Temperature-Dependent Small-Molecule Solubility Prediction Using MoE-Enhanced Directed Message Passing Neural Networks

J Chem Inf Model. 2025 Jul 10. doi: 10.1021/acs.jcim.5c00781. Online ahead of print.

Abstract

Solubility prediction is crucial for drug development and materials science, yet existing models struggle with generalizability across diverse solvents and temperatures. This study develops a novel solubility prediction model, DMPNN-MoE, which integrates a directed message passing neural network (DMPNN) with a mixture-of-experts (MoE) algorithm to address these limitations. Leveraging a curated data set of 56,945 experimental solubility values spanning 791 solutes, 140 solvents, and temperatures from 243.15 to 403.15 K, the model effectively captures molecular structural features and solute-solvent interactions. The DMPNN enhances feature extraction through directional message passing, while the MoE dynamically allocates experts to improve adaptability across diverse solute-solvent systems.

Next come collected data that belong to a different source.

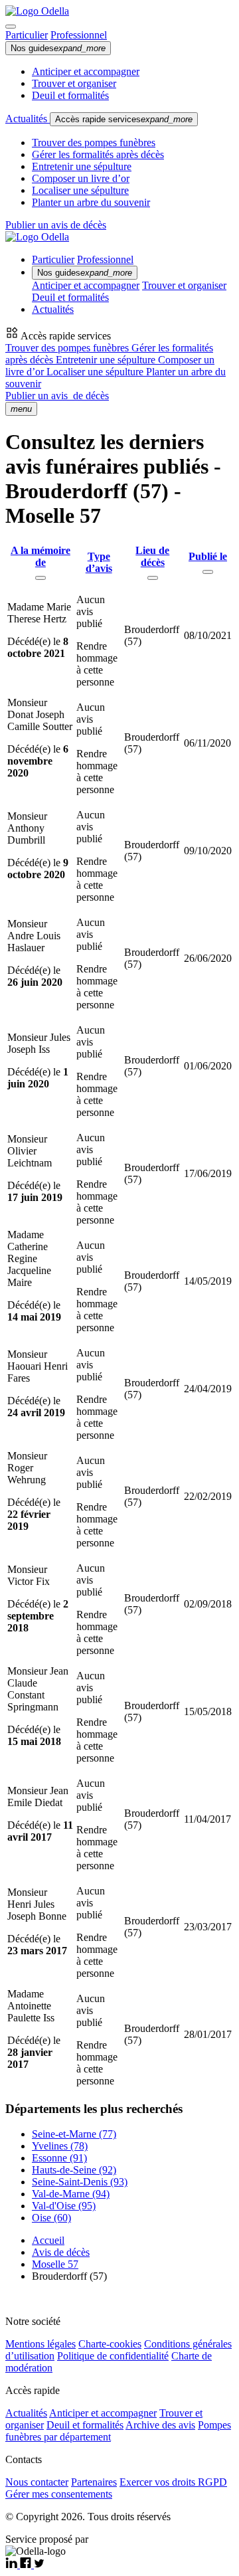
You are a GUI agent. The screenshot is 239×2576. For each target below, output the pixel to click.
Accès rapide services (124, 119)
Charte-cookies (109, 2343)
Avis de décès (61, 2252)
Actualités (27, 118)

Rigorous 10-fold cross-validation demonstrates superior performance (MAE = 0.256 ± 0.010, R2 = 0.863 ± 0.016), outperforming graph-based (DMPNN, MPNN-MoE, MPNN, GINE-MoE, GINE, GAT-MoE, and GAT) and descriptor-based (RDkit/Mol2vec-ANN/RF/SVR) benchmarks by up to 35%. The model retains high accuracy for unseen rare solvents (MAE = 0.341 on 2380 low-sample data) and generalizes to 12 unseen solutes across 1221 data points (MAE = 0.413), indicating robust generalization with some limitations. Feature importance evaluation further elucidates critical molecular features influencing solubility, such as three-membered ring structures and bond E/Z configurations. This work establishes a robust, interpretable model for temperature-dependent solubility prediction, with broad applications in pharmaceutical discovery and chemical engineering.